Legge di bilancio 2020: regime dei costi forfettario salvo, conto corrente dedicato alla professione a rischio, probabile reintroduzione dei limiti per il personale e per i beni

Non trovano pace coloro che hanno aderito al regime forfettario, anche in vista di annunci, proroghe e cambi di idea del Governo che fatica a trovare una quadratura del cerchio sul regime naturale previsto per le partite IVA minori.
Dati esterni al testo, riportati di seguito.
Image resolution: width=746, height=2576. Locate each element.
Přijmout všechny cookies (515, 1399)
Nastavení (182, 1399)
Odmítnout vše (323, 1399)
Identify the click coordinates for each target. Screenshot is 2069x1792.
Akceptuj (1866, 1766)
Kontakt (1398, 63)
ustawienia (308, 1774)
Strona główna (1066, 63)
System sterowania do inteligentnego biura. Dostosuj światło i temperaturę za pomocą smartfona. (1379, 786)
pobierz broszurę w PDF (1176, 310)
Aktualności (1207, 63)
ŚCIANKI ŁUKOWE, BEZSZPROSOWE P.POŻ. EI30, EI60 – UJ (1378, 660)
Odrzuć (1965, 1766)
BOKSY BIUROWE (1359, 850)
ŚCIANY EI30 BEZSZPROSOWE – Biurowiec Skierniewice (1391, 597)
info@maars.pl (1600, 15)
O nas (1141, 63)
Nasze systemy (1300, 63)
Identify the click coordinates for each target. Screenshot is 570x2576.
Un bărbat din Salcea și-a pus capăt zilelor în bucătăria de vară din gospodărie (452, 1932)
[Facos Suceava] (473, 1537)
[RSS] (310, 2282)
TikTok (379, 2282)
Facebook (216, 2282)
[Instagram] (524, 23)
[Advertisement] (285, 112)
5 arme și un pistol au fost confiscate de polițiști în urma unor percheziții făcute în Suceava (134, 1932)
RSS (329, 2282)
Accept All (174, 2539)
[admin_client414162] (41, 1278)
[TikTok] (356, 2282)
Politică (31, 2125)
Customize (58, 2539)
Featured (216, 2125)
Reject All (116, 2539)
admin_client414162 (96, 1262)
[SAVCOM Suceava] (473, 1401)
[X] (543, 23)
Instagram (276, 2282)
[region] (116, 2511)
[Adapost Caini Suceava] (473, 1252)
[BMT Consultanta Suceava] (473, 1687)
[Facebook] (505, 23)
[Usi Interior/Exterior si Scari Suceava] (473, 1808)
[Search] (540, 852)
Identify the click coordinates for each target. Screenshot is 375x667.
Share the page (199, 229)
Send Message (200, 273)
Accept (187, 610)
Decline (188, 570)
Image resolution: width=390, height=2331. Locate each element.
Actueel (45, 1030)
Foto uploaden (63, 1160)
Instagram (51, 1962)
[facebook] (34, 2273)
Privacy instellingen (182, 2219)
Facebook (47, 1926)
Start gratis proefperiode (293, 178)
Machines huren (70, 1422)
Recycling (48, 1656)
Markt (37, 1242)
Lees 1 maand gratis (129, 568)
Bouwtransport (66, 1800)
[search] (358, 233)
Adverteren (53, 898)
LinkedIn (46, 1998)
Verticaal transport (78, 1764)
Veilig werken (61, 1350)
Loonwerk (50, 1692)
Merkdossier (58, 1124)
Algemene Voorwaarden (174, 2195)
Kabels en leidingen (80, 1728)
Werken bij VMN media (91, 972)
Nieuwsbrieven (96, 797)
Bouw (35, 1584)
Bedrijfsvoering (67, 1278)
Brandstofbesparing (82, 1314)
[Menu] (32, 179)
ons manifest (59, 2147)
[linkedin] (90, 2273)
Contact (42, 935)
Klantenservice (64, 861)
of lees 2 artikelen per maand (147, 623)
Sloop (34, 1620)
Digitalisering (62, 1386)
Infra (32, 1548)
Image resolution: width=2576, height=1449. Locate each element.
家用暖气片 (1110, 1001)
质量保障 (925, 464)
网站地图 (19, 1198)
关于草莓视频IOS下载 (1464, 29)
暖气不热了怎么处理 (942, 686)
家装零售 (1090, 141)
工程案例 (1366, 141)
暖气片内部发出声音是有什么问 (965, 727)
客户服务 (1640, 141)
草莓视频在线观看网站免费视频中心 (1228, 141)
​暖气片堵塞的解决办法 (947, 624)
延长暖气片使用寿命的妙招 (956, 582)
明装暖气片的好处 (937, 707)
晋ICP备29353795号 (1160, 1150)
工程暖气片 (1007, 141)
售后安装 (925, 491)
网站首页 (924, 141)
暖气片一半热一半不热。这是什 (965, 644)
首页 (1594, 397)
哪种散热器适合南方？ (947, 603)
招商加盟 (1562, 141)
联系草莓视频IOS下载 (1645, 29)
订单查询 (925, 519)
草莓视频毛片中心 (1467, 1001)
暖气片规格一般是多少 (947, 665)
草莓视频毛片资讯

Infatti, dopo le numerose e sostanziali modifiche che la Legge di bilancio 2019 aveva previsto per questo regime, sembrava che la manovra finanziaria 2020 rimettesse pesantemente mano al regime dei contribuenti minori, ma gli annunci dei ministri si muovono in maniera contrapposta.

Stando alle bozze della manovra in circolazione, le misure allo studio del Governo sono le seguenti:

  1. regime di calcolo forfettario per i redditi fino a 30.000 euro: questa semplificazione sembra per ora essere salva
  2. introduzione del regime analitico per la determinazione del reddito in base ai costi e ai ricavi effettivi per i redditi tra 30.000 e 65.000 euro. Questa modifica sembra non venga più introdotta, ma permanga un regime puramente forfettario. Se introdotta questa modifica sarebbe risultata piuttosto pesante in quanto i contribuenti forfettari, che finora non erano tenuti a conservare i documenti delle spese in quanto i costi venivano loro imputati sulla base di una percentuale prestabilita in maniera forfettaria in base all’attività svolta, appunto, avrebbero dovuto tenere un minimo di contabilità conservando tutti i documenti inerenti al sostenimento dei costi quanto meno per la determinazione del reddito.
  3. obbligo del conto corrente dedicato alla professione: introdotto l’obbligo di aprire un conto corrente dedicato all’attività professionale e imprenditoriale in regime forfettario dove far transitare incassi/costi dell’attività. Su questa particolare indicazione il Governo è tentato di fare dietrofront dopo le numerose proteste ricevute;
  4. fuoriuscita immediata dal regime nel caso di superamento del limite di 65.000 euro: oggi la decadenza dal regime è prevista dall’anno successivo a quello in cui avviene il superamento del limite;
  5. reintroduzione del limite di 30.000 euro da lavoro dipendente come causa ostativa al regime forfettario,
  6. reintroduzione del limite di 20.000 euro per l’acquisto di beni strumentali
  7. reintroduzione del limite di 5.000 euro di compensi massimi corrisposti a dipendenti e collaboratori.

Gioiscono nel mentre i professionisti, come si evince dal comunicato stampa del Consiglio Nazionale dei Dottori Commercialisti (CNDCEC) di ieri. “Accogliamo con favore le conferme che giungono in queste ore da parte del Viceministro dell’economia Antonio Misiani e dell’on.le Luigi Marattin e di altri esponenti della maggioranza circa il fatto che, in sede di ultima stesura della manovra, Governo e forze di maggioranza hanno evitato le inizialmente previste penalizzazioni per le partite IVA sotto 65.000 euro di fatturato”. Questo è quanto afferma il presidente del Consiglio nazionale dei commercialisti, Massimo Miani. Per i commercialisti rimane il cd. nodo aggregazioni, in quanto il regime non è utilizzabile da chi svolge l’attività in forma associata.

Come si intuisce, dallo stravolgimento iniziale previsto per il regime forfettario alle norme che, teoricamente, sono presenti nella manovra fiscale la differenza è notevole. Come sempre, tra annunci e smentite, conviene aspettare di vedere i testi definitivi delle norme, approvati dal Consiglio dei Ministri la scorsa settimana ma ancora in attesa di vedere la luce.